We periodically make other commitments and become subject to other contractual obligations that we believe to be routine in nature and incidental to the operation of the business. Management believes that such routine commitments and contractual obligations do not have a material impact on our business, financial condition or results of operations. As of June 30, 2014, our purchase obligations were $497.2 million compared to our obligations of $681.8 million as of December 31, 2013. Purchase obligations represent purchase orders and contracts related to property, plant and equipment.  We have executed transportation and terminalling agreements that obligate us to minimum volume, throughput or payment commitments over the terms of the agreements, which will range from three to ten years. We expect to be able to pass any minimum payment commitments through to producer customers.  Estimates of our obligations for minimum payment commitments related to these agreements are as follows (in thousands):

 

Total Obligation (1)

 

Due in 2014

 

Due in 2015-2016

 

Due in 2017-2018

 

Thereafter

 

 

 

 

 

 

 

 

 

 

 

$

601,614

 

$

3,062

 

$

87,322

 

$

122,423

 

$

388,807

 

 


(1)         Minimum fees due under transportation agreements do not include potential future fee increases as required by FERC.

 

Critical Accounting Policies

 

The preparation of financial statements in conformity with GAAP requires management to make estimates and assumptions that affect the reported amounts of assets and liabilities, disclosure of contingent assets and liabilities at the date of the financial statements, and the reported amounts of revenues and expenses during the reporting period. Actual results could differ from those estimates.

 

Estimates are used in accounting for, among other items, valuing identified intangible assets; evaluating impairments of long-lived assets, goodwill and equity investments; risk management activities and derivative financial instruments; VIEs; acquisitions and income taxes.

 

There have not been any material changes during the three or six months ended June 30, 2014 to the methodology applied by management for critical accounting policies previously disclosed in Item 7. Management’s Discussion and Analysis of Financial Condition and Results of Operations—Critical Accounting Policies in our Annual Report on Form 10-K for the year ended December 31, 2013.

 

Recent Accounting Pronouncements

 

Refer to Note 2 of the accompanying Notes to the Condensed Consolidated Financial Statements for information regarding recent accounting pronouncements.

 

Item 3.  Quantitative and Qualitative Disclosures about Market Risk

 

Market risk includes the risk of loss arising from adverse changes in market rates and prices.

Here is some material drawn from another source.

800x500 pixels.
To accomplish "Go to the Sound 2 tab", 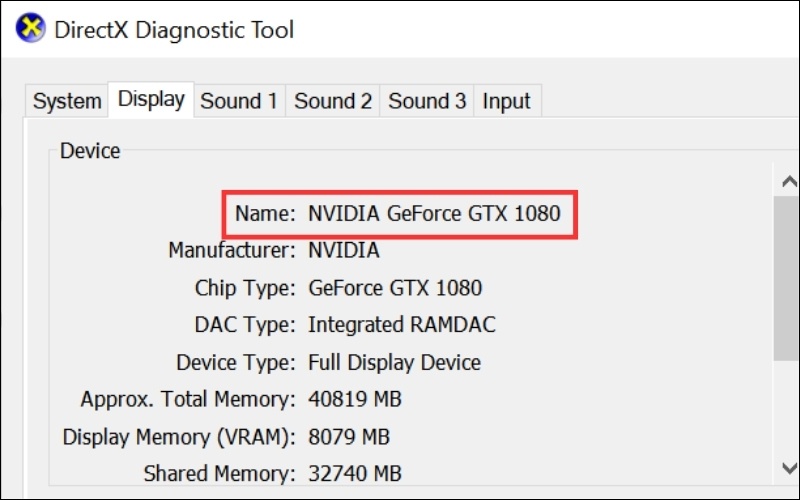I will pyautogui.click(x=332, y=102).
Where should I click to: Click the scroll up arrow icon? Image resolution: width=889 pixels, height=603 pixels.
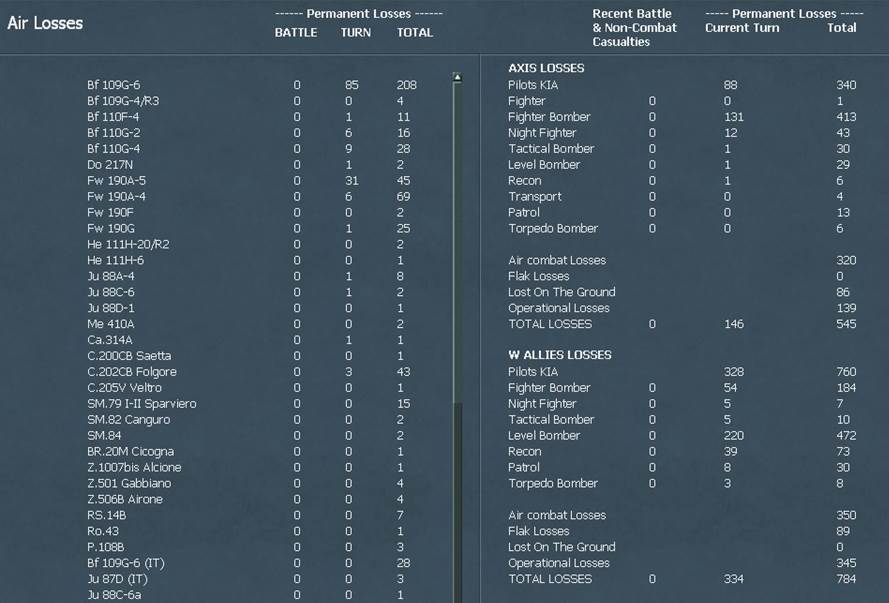point(458,77)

We face market risk from commodity price changes and, to a lesser extent, interest rate changes and nonperformance by our customers and counterparties.

 

Commodity Price Risk

 

The information about commodity price risk for the three months ended June 30, 2014 does not differ materially from that discussed in Item 7A. Quantitative and Qualitative Disclosures about Market Risk of our Annual Report on Form 10-K for the year ended December 31, 2013.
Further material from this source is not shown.